(Provided data):
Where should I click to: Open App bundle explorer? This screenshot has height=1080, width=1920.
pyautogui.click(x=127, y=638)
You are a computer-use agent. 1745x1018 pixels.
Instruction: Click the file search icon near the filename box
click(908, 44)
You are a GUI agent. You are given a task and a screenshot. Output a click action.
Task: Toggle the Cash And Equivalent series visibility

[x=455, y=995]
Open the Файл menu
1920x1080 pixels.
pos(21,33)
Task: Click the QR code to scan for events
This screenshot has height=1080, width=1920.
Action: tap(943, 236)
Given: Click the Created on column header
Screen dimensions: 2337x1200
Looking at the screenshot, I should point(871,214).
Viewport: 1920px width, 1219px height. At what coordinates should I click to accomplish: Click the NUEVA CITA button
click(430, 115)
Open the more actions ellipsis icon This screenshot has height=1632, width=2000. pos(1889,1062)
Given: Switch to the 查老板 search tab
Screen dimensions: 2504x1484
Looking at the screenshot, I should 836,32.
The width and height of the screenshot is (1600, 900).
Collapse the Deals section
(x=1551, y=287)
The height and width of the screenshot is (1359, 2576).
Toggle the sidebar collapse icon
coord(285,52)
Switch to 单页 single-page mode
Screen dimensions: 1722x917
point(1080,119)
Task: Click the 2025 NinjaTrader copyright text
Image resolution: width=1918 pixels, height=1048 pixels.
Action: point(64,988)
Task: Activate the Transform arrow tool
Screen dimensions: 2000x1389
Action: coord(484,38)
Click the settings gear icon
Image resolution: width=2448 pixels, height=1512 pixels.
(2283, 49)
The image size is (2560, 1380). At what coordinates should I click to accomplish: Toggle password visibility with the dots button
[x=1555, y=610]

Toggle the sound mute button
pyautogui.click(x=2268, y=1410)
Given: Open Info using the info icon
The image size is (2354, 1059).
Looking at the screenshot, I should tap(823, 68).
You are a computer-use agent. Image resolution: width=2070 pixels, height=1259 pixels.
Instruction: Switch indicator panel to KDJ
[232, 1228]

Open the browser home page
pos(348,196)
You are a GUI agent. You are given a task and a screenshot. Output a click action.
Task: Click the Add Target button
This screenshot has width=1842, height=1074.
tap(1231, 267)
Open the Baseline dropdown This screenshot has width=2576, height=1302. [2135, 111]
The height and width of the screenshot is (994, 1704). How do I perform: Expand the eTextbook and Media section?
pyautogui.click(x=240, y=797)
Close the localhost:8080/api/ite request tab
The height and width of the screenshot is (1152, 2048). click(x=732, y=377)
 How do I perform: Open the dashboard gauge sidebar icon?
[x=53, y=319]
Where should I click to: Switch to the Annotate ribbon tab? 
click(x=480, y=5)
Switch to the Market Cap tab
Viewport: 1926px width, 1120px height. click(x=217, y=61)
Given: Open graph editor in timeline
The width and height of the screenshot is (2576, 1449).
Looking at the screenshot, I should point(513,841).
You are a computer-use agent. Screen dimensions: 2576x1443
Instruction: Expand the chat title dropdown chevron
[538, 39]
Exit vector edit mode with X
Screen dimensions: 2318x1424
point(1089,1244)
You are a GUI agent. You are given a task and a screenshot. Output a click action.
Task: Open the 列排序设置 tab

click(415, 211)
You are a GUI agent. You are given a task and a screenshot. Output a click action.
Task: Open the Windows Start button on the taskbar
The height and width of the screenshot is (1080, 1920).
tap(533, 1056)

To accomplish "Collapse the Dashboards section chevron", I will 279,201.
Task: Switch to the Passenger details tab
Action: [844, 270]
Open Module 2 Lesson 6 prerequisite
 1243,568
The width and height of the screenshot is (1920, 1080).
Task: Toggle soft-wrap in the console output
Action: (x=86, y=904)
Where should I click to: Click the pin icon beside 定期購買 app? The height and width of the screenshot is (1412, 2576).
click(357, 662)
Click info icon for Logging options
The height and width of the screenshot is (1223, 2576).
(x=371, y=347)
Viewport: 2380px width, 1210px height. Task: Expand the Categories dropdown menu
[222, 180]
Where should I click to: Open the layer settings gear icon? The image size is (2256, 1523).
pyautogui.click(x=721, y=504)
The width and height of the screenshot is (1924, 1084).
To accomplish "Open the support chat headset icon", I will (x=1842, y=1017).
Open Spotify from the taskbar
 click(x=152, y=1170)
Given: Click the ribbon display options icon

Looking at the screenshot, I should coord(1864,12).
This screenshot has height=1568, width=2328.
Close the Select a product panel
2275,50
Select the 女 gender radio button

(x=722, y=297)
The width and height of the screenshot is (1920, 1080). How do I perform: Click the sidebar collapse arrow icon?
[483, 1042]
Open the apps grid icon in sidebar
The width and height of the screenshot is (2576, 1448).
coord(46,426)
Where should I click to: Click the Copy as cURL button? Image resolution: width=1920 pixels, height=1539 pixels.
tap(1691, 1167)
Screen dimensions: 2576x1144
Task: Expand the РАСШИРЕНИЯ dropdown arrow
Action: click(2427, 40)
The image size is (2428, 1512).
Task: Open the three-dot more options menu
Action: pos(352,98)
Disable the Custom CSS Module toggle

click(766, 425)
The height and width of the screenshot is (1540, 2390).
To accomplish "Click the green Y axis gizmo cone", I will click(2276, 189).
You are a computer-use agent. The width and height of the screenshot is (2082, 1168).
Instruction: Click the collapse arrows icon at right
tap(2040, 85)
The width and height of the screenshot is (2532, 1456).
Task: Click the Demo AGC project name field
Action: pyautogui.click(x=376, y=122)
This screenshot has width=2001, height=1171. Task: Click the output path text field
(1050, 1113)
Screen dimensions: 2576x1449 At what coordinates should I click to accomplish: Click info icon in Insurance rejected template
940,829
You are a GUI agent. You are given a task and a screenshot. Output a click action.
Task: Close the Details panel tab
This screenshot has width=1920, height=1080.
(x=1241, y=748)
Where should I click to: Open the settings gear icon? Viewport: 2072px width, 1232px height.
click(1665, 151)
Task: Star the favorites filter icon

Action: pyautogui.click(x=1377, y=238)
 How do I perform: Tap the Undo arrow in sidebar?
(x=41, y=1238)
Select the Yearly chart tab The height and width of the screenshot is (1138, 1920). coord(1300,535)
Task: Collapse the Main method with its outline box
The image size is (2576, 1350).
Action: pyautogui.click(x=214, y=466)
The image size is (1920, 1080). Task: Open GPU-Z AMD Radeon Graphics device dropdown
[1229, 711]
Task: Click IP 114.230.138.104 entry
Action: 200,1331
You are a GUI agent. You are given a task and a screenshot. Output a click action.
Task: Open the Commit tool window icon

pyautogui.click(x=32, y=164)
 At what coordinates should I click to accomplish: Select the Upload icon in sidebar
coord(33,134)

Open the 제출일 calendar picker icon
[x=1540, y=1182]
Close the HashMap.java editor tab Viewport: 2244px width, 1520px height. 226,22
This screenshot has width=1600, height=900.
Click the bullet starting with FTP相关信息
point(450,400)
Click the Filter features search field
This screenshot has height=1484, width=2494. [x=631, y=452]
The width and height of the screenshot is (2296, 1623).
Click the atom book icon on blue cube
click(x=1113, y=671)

(What the task requires): Copy every line from the entries that contains the word "computer".

(Exercise solution):
You are a computer-use agent. 1745x1018 pixels.
You are a computer-use agent. Image resolution: width=2070 pixels, height=1259 pixels.
You are a computer-use agent. Screen dimensions: 2576x1443
You are a computer-use agent. The width and height of the screenshot is (2082, 1168).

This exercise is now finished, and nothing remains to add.